## Task requirements
Count how many lines in the material below hold the word "computer"; the reply is that number alone.
----- Data for this task -----
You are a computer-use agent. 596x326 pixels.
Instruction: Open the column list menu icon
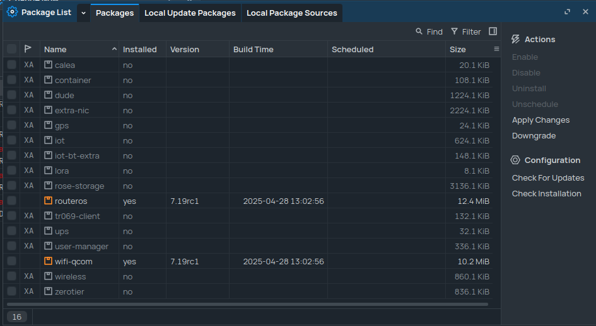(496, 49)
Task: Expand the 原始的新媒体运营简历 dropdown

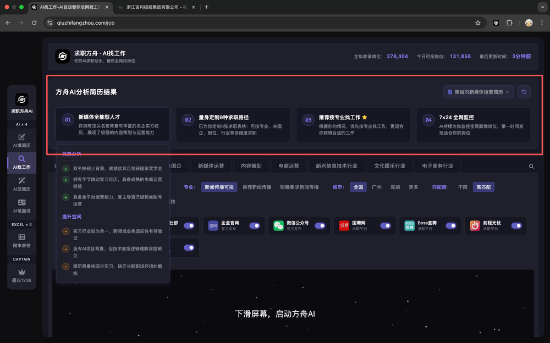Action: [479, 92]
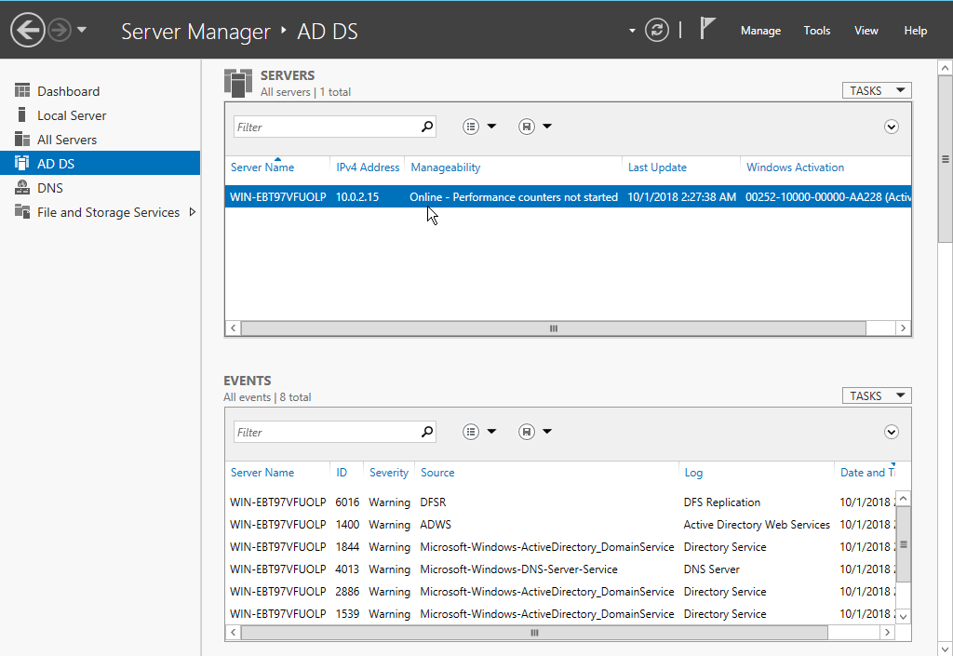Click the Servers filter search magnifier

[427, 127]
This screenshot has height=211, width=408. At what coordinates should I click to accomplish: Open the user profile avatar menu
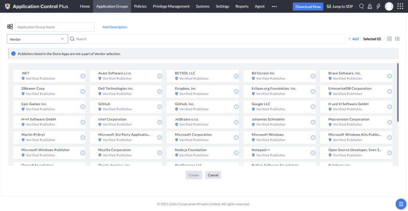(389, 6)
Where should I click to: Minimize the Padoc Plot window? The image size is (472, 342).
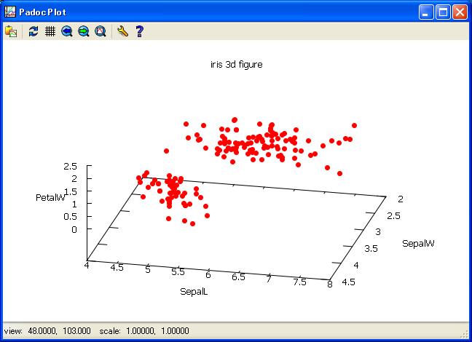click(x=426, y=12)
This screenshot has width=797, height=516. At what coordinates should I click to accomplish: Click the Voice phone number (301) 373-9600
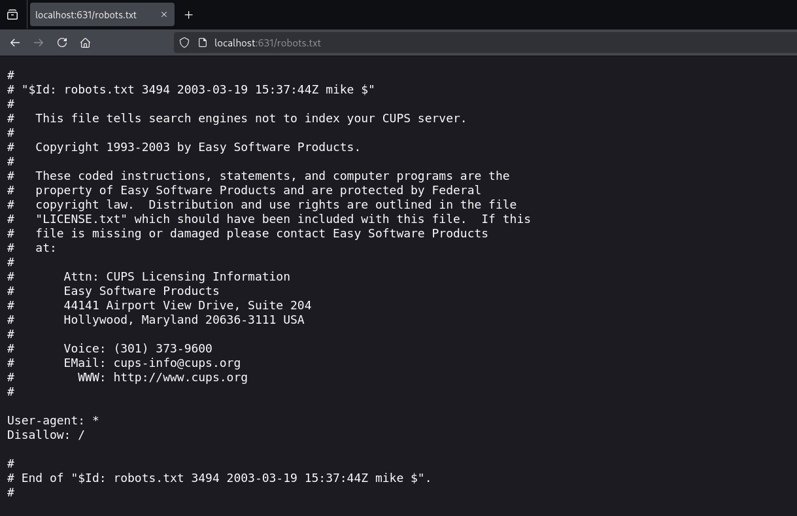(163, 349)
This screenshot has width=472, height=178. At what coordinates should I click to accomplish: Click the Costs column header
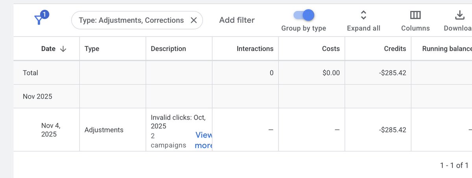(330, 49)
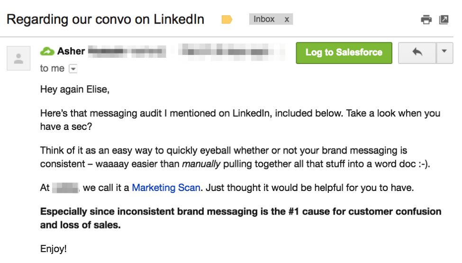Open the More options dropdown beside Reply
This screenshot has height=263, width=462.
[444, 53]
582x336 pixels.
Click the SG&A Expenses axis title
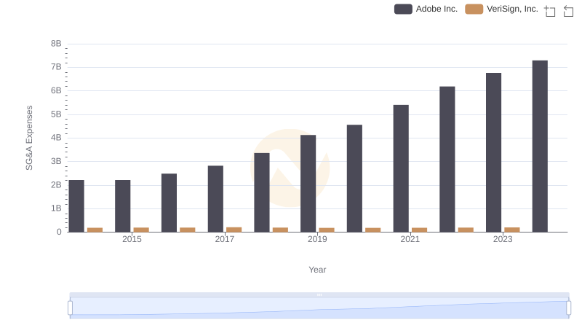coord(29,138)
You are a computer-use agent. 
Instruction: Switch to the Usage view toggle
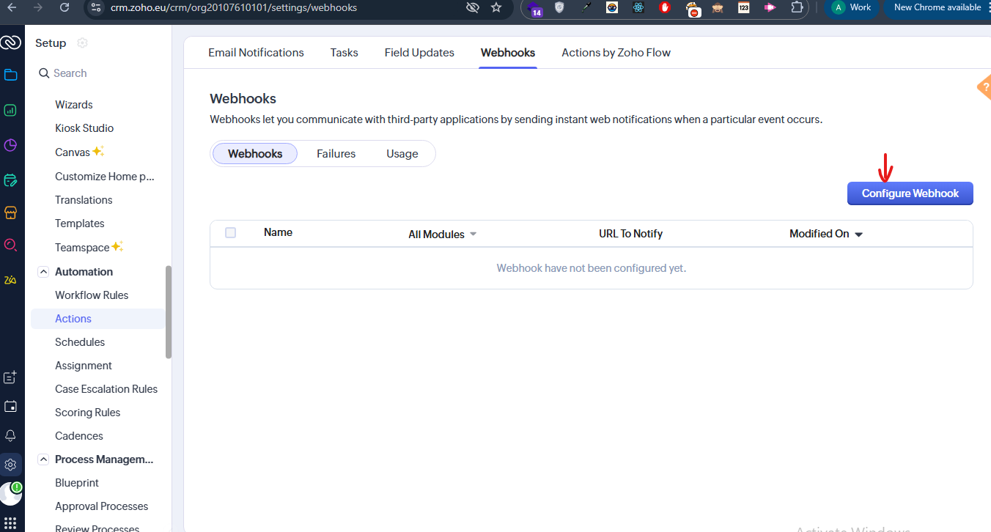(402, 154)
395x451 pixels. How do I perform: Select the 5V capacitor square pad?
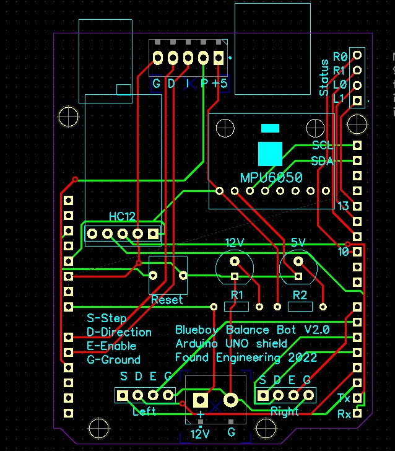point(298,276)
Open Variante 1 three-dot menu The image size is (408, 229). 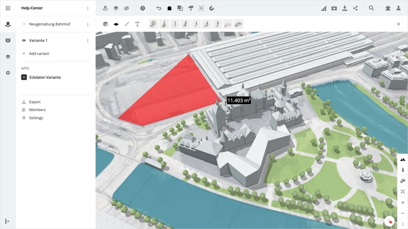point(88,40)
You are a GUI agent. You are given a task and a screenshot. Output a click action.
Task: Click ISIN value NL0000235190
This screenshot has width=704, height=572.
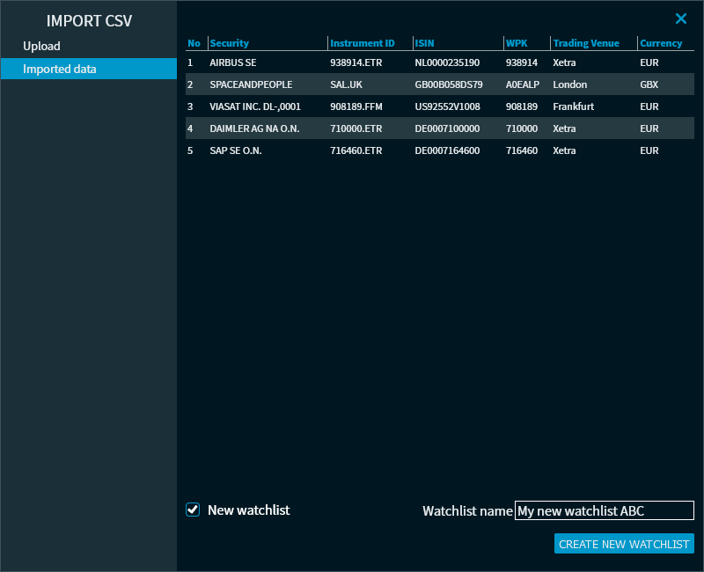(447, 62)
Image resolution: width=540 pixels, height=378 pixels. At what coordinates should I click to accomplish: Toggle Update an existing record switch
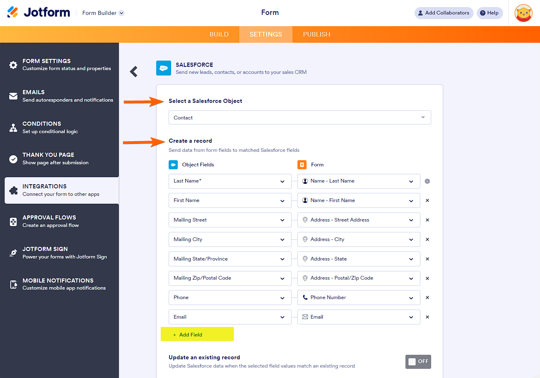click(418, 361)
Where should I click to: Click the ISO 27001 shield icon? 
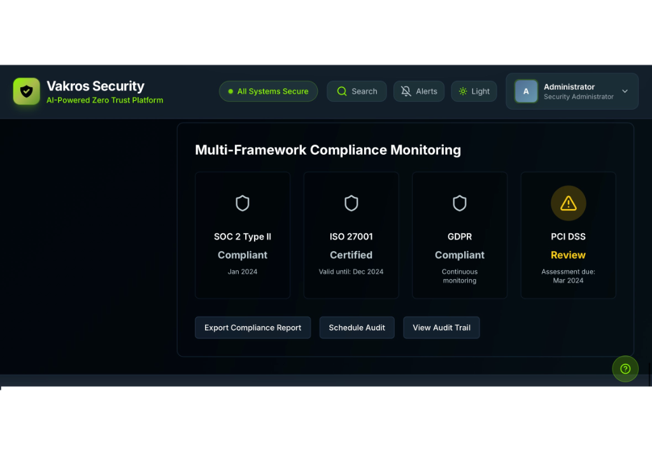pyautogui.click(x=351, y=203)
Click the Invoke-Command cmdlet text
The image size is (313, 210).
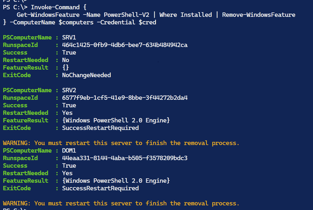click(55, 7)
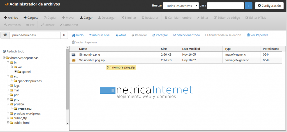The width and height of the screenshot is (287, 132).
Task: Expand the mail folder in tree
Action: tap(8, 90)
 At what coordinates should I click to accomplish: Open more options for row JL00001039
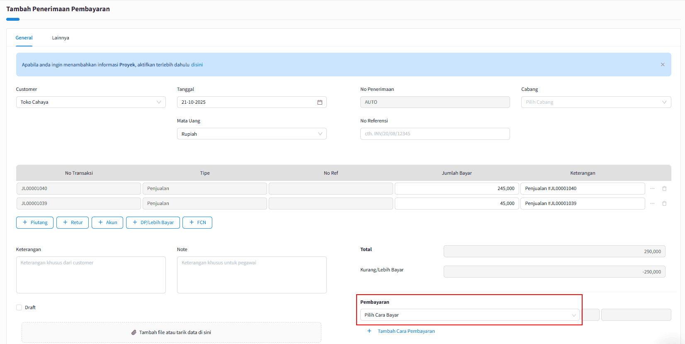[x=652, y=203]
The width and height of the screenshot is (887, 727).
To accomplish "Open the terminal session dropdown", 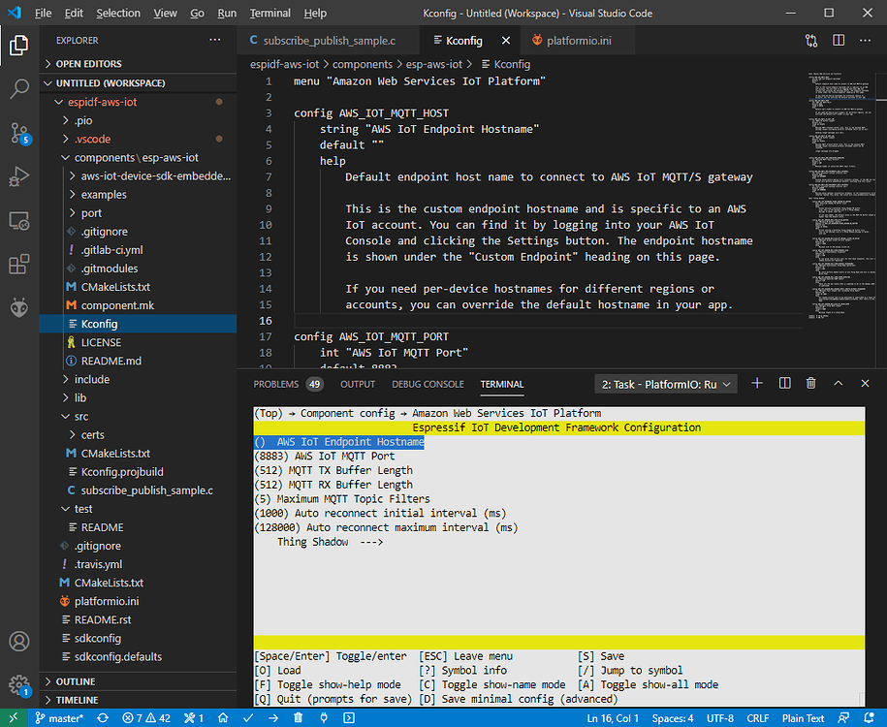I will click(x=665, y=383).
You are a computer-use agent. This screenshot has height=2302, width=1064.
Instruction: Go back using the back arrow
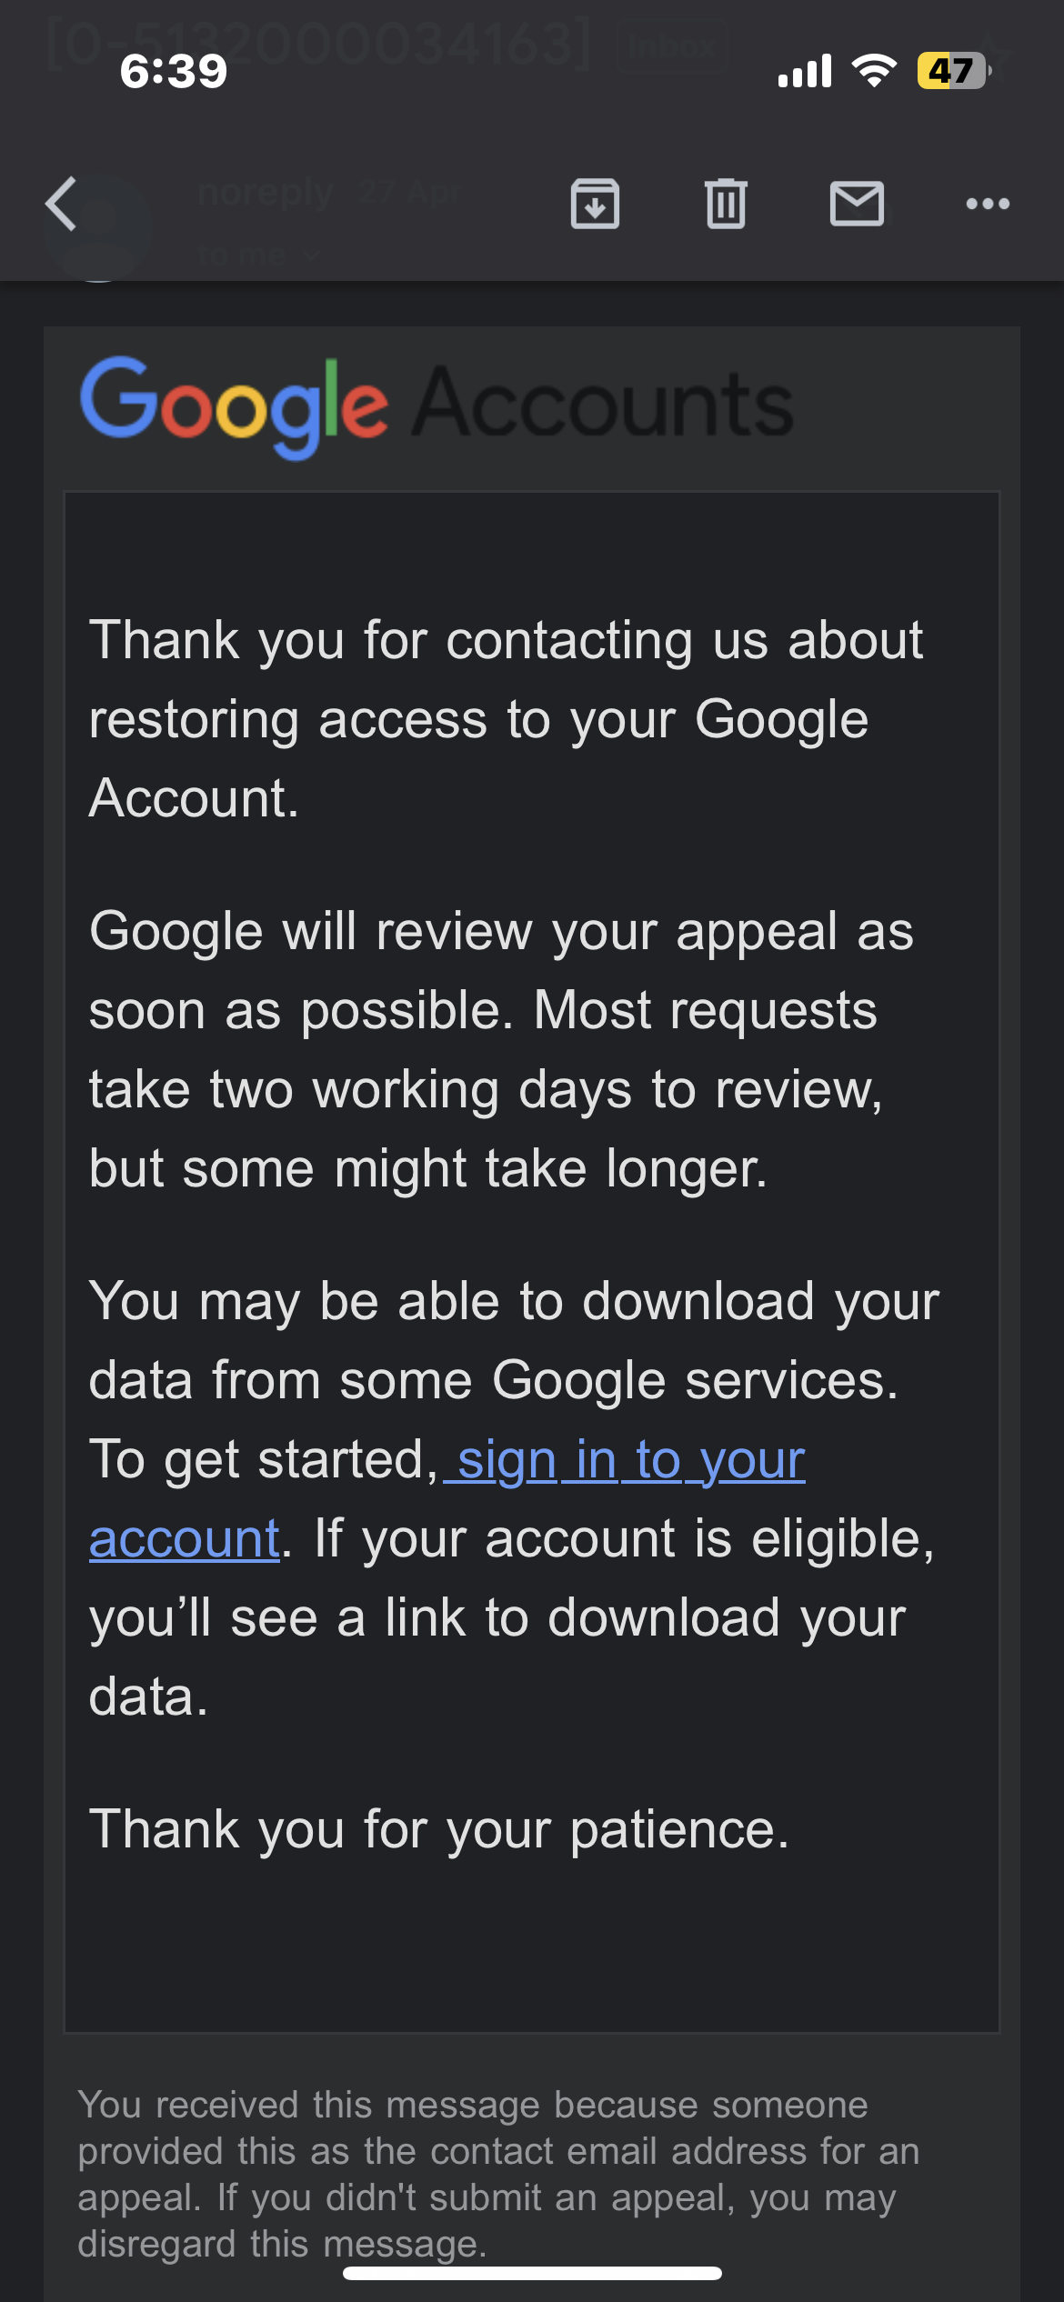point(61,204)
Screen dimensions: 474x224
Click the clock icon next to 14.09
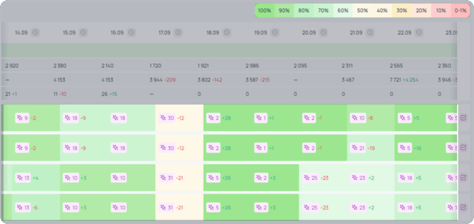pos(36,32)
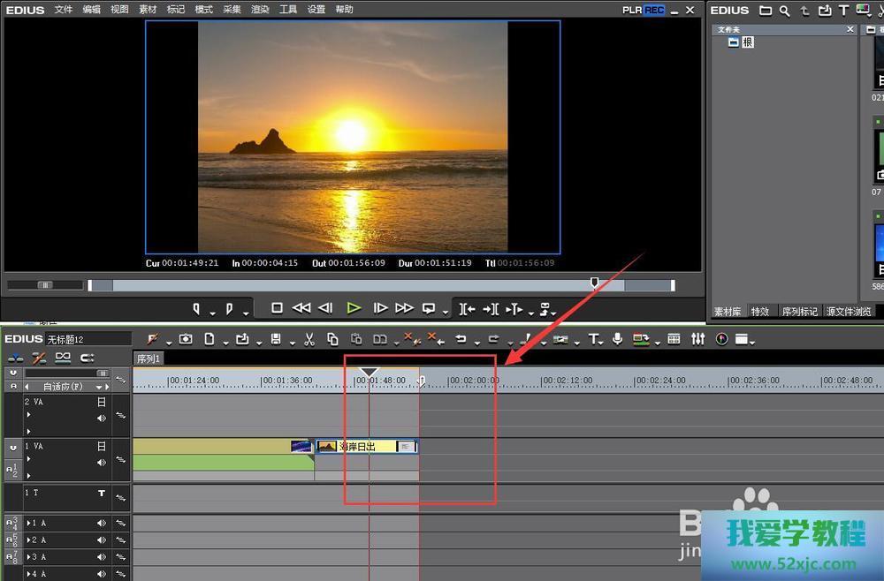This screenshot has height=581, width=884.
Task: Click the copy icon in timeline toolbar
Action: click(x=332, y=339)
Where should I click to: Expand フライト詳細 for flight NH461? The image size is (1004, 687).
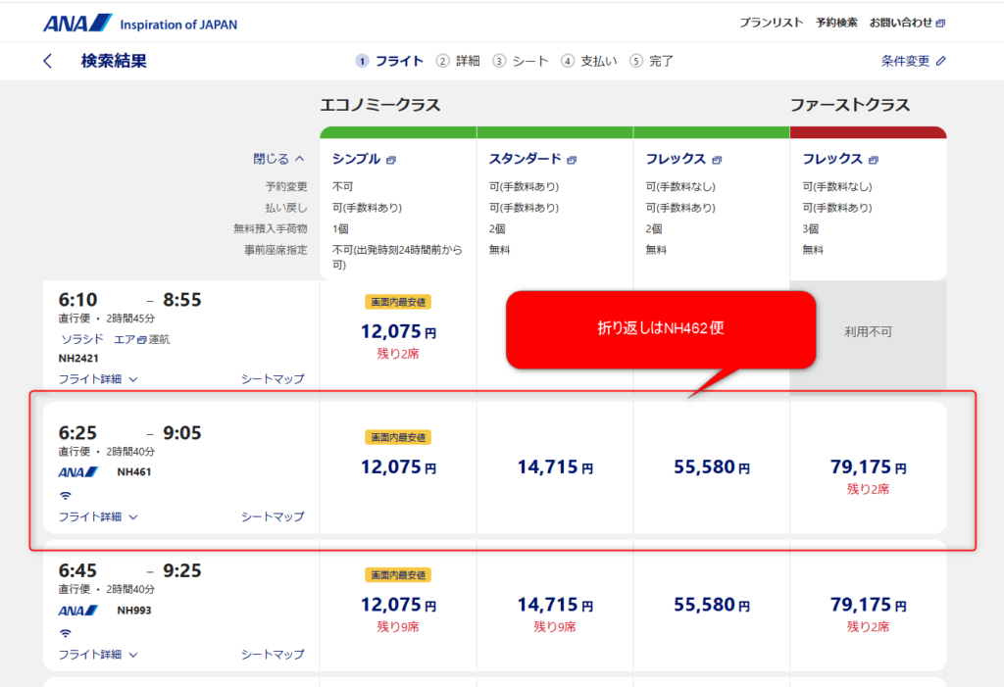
-----
## Answer space
3